By Stan Paul
On day one of teaching her first UCLA undergraduate course, “Democracy and Inequality,” award-winning scholar, author and teacher Ananya Roy wasted no time getting right to a key point. Roy wanted to convey to students that “unprecedented forms of income inequality currently afoot in the United States have been produced through policies,” including taxation.
Roy describes her course, open to undergrads and grad students, as “taking up the case of persistent inequality in liberal democracies,” as well as covering key frameworks and methodologies for understanding and analyzing poverty and inequality. In doing so, she says that the already very popular course examines forms of action — from the role of government to social movements — that seek to intervene in such problems.
“It is important for us to recognize that various forms of inequality, be it income inequality or racial inequality, have been constructed and maintained,” said Roy, who joined UCLA in 2015 after many years on the faculty at UC Berkeley. And, her own discipline is not free of culpability, according to Roy. Urban planning, she said, is also “complicit in the production of racial inequality,” citing redlining and other forms of spatial segregation as examples.
But, Roy said, “The good news is these forms of inequality can also be challenged and tackled.”
At UC Berkeley, Roy held the Distinguished Chair in Global Poverty and Practice. Her course on global poverty regularly drew hundreds of undergrads each year, and, in 2010, The New Yorker called the advocate of public higher education “one of Berkeley’s star teachers.” The dynamic instructor, who also uses social media to encourage her students to think about their participation in public debate, also earned the Distinguished Teaching Award, the university’s highest faculty teaching honor, and the Distinguished Faculty Mentorship Award.

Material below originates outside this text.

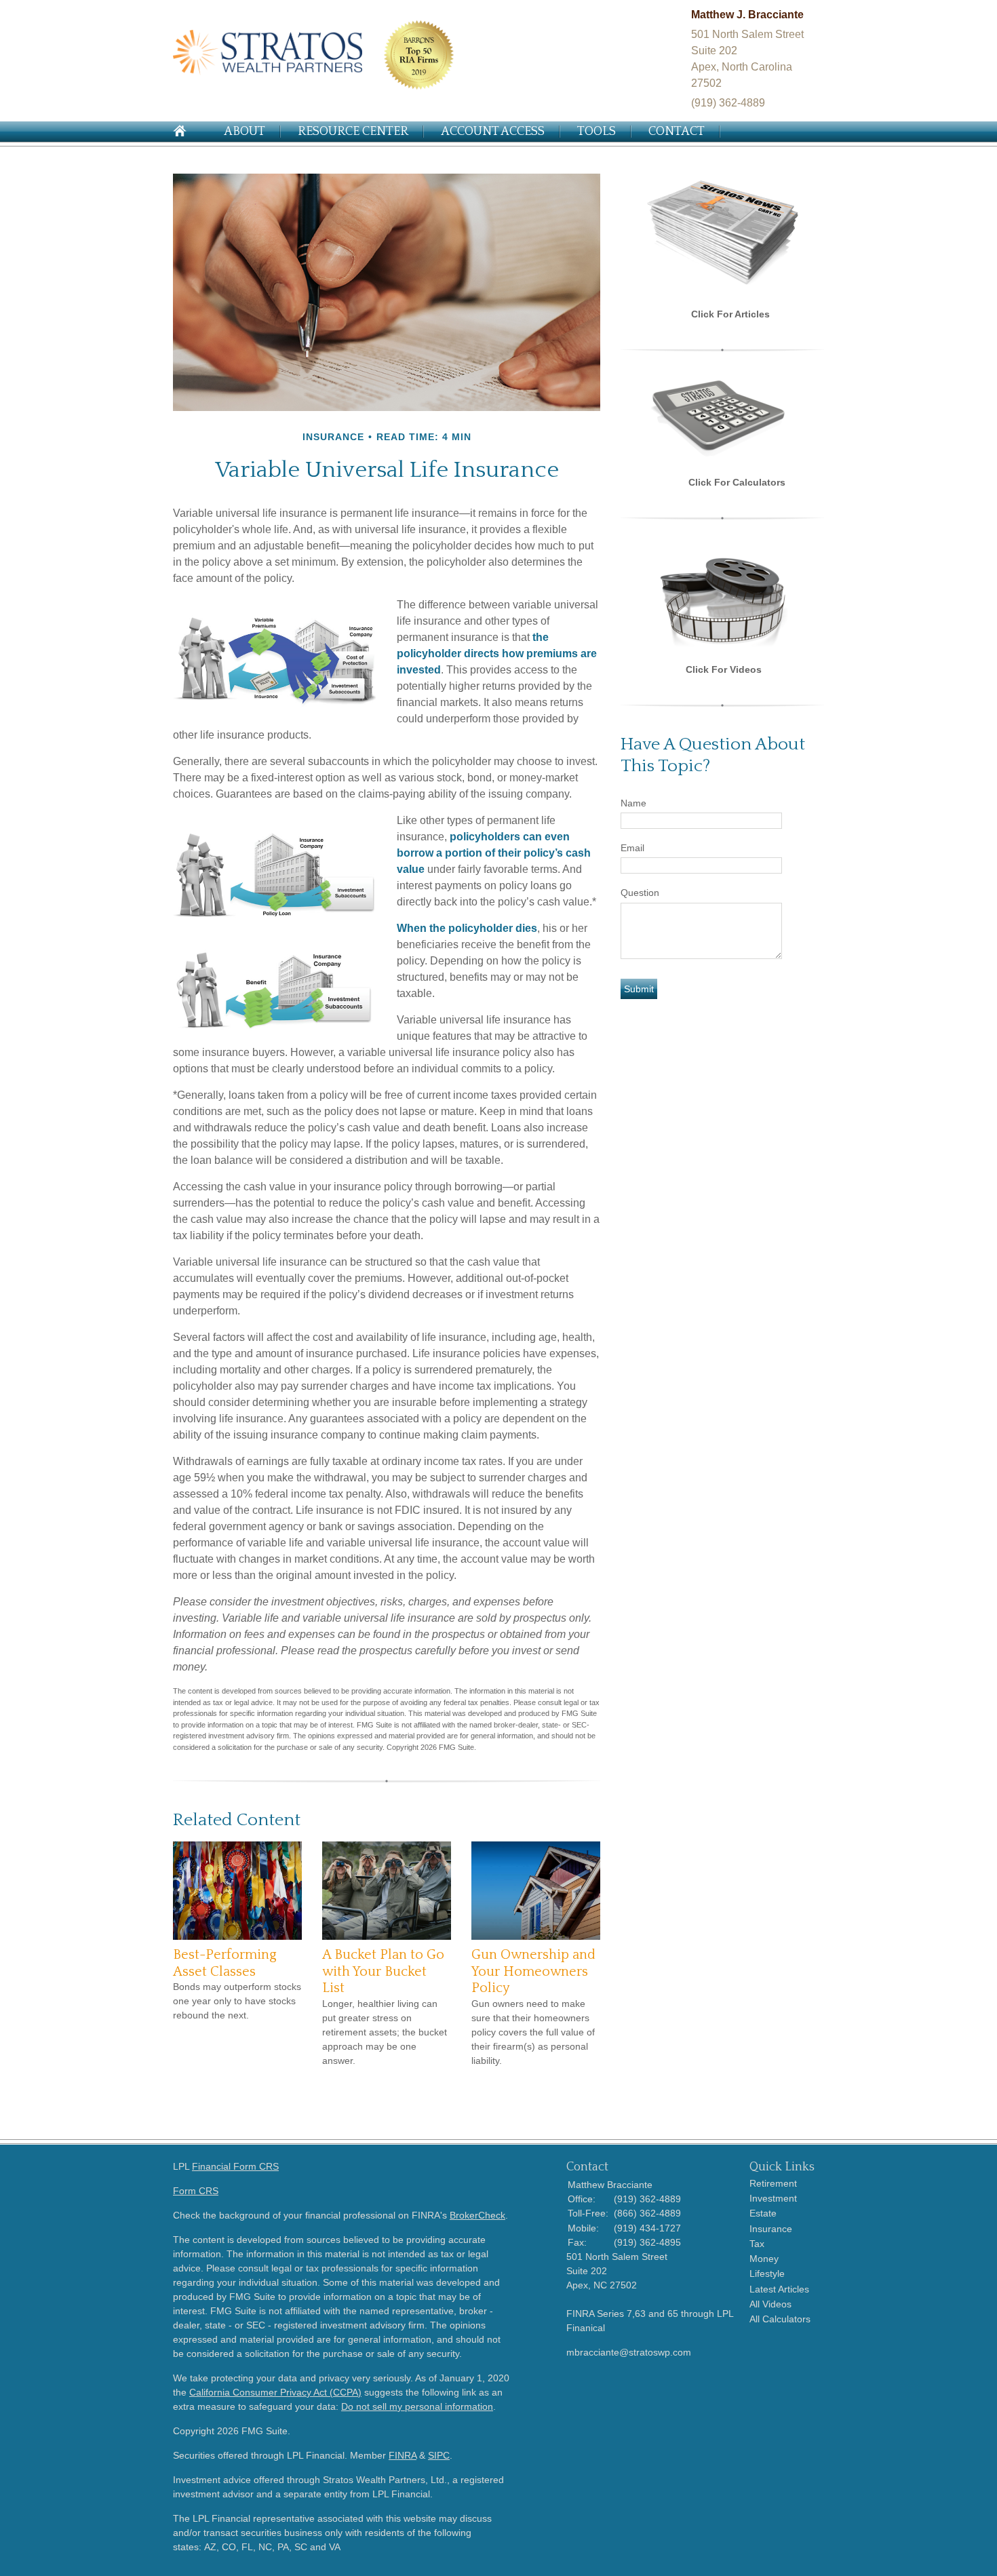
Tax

Roy is also a prolific author. Her book “Poverty Capital: Microfinance and the Making of Development” won the 2011 Paul Davidoff Award from the Association of Collegiate Schools of Planning, given for books that promote participatory planning and positive social change. Other titles include “City Requiem, Calcutta: Gender and the Politics of Poverty” and, most recently, “Territories of Poverty: Rethinking North and South.”
Roy recently joined an international group of scholars as the co-editor of the International Journal of Urban and Regional Research (IJURR), published by Wiley-Blackwell.
Launch of New Center on Inequality and Democracy
In addition to teaching as a professor of Urban Planning and Social Welfare at the UCLA Luskin School of Public Affairs, Roy will serve as the inaugural director of the new UCLA Luskin Institute on Inequality and Democracy. The center will be launched with two days of events, Feb. 4-5.
Roy has an ambitious — and still developing — task at UCLA, Luskin and the wider community. At the new institute, based within the Luskin School, she will oversee a multifaceted program of research, training and public scholarship concerned with both the current moment of inequality as well long histories of oppression and marginalization. With research interests ranging from social theory to comparative urban studies, Roy has dedicated much of her scholarship to understanding and analyzing persistent poverty in a prosperous but unequal world.
“The institute’s work is just getting started,” said Roy, but it will be quite different from similar centers and institutes at other universities. Key themes of the institute will be racial justice — and not only in economic terms — and thinking across the global north and south as opposed to focusing only on the U.S. or other countries. And, while the center will seek to “move the policy needle,” Roy said social movements will provide a guide as to how such change can take place.
“We recognize social change happens through the hard work of organizing and mobilizing. We also recognize social movements as producing key ideas, frameworks and approaches for diagnosing the public problems of our times.”
Another goal of the center is to create a space for debate. “I think the point we want to make is that it is necessary to have an intellectual space for debate within the left, within progressive and radical thought and action,” Roy said. “We hope the institute will be such a space. And Los Angeles is the ideal setting for such ambitions.
“It is a great privilege to be able to establish and direct this institute, to do so with a clear mandate for social justice, to do so at one of the world’s great public universities, and in a city that manifests enduring inequalities but is also home to inspiring forms of activism and mobilization.”
To learn more about the new Institute please visit the website at: http://challengeinequality.luskin.ucla.edu/
More about Ananya Roy
Born in Calcutta, India, Ananya Roy earned her bachelor’s degree at Mills College in Oakland, California, and her master’s and doctoral degrees at UC Berkeley. At UCLA Luskin, Roy holds the Meyer and Renee Luskin Chair in Inequality and Democracy and faculty appointments in Urban Planning and Social Welfare.